Postales neuquinas
Cajón del Covunco, donde el agua tibia atraviesa la roca en el norte profundo
En el norte profundo de Neuquén, donde la cordillera se vuelve áspera y el paisaje se abre en valles remotos, el agua encuentra su propio camino entre la roca. Así nace el Cajón del Covunco, un cañadón que se esconde entre formaciones volcánicas y guarda una de las travesías más impactantes de la región.
El acceso comienza desde Varvarco, atravesando la Ruta Provincial 43 y adentrándose en el Área Natural Protegida Domuyo. A medida que se avanza, el territorio se vuelve más agreste: aparecen arroyos, lagunas encadenadas, cascadas visibles desde la ruta y otras ocultas entre la montaña.

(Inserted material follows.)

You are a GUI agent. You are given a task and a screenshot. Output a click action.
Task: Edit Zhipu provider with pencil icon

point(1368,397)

El Cajón del Covunco es el resultado de miles de años de erosión. El arroyo, que nace en el deshielo del volcán Domuyo a más de 3.600 metros de altura, recorre el territorio y, en su paso, se templa al atravesar zonas geotérmicas antes de encajonarse entre paredones de basalto que alcanzan los 150 metros de altura.
El recorrido exige una experiencia distinta: no hay sendero claro. La primera parte se realiza a campo traviesa, y luego la travesía continúa dentro del arroyo, avanzando contra la corriente en aguas tibias que llegan hasta las rodillas. El fondo no siempre es visible y el equilibrio se vuelve parte del desafío.

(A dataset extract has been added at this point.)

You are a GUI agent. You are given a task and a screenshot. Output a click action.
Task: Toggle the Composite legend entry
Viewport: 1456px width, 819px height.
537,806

A lo largo de los cinco kilómetros del cañadón, el paisaje cambia a cada paso. Las paredes se estrechan, el sonido del agua se amplifica y, sobre lo alto, los cóndores sobrevuelan el cajón aprovechando las corrientes de aire de la cordillera.
El nombre Covunco proviene del mapuzungun y significa “aguas calientes”, una referencia directa a la temperatura del arroyo y a la geología particular del lugar.

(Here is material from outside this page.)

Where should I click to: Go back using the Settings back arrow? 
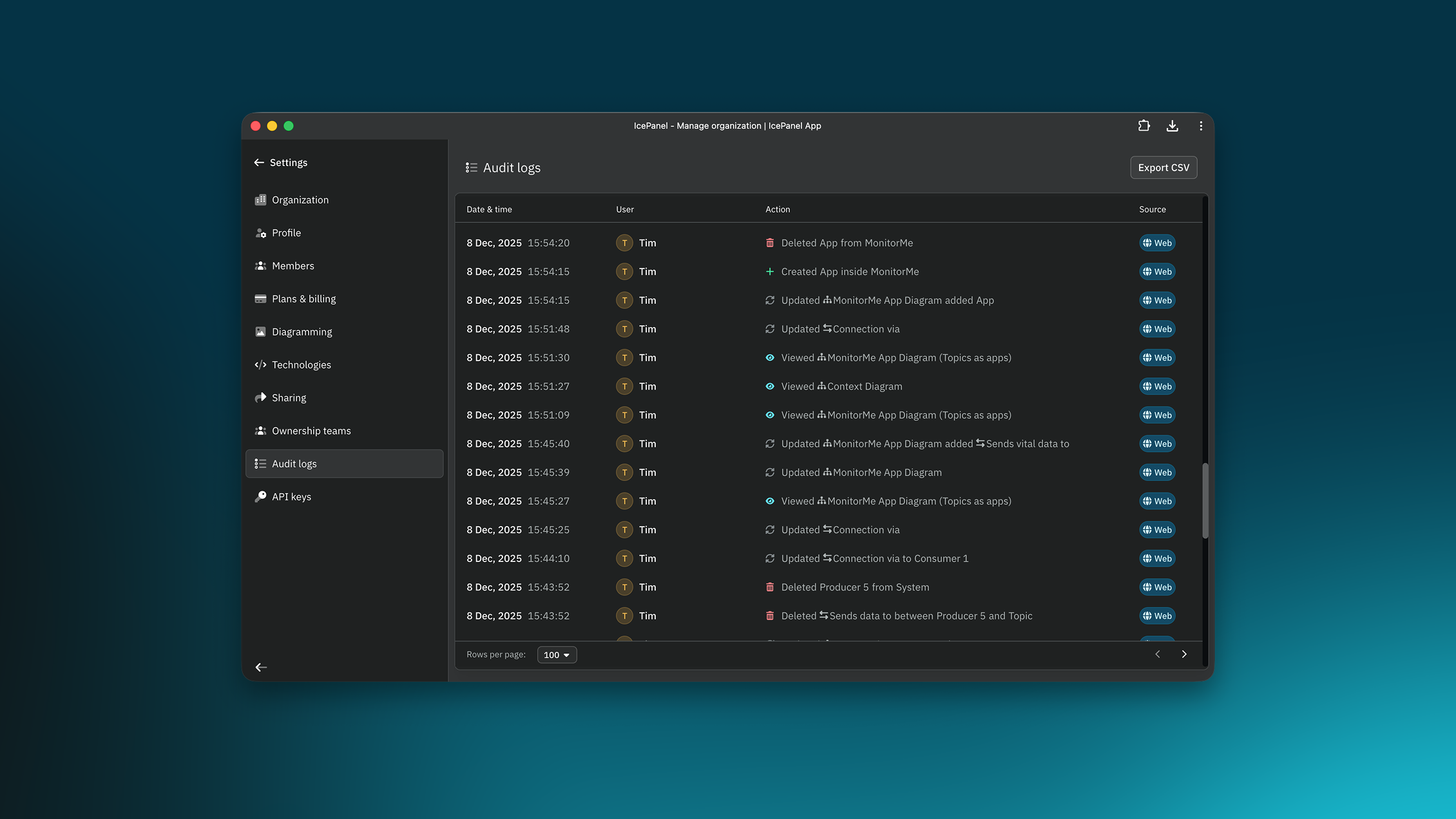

Hacia el final del recorrido aparece una de sus imágenes más características: una gran roca encajada entre los paredones, atravesada por el arroyo. La escena, que muchos comparan con una gigantesca bellota, es también parte de una antigua leyenda del cacique Domuco quien, según la tradición, se transformó en piedra para separar las tierras de sus hijos.
En los alrededores, la vida del territorio sigue su ritmo. Crianceros, arrieros y veranadas forman parte de un paisaje donde la relación con la tierra se sostiene en el tiempo, entre saberes, recorridos y encuentros.
El Cajón del Covunco es uno de los secretos mejor guardados del norte neuquino, un lugar donde la geografía, el agua y la historia se encuentran en estado puro. Allí, el agua avanza entre la roca mientras la montaña permanece. Y en ese recorrido, la Patagonia se revela en su forma más profunda.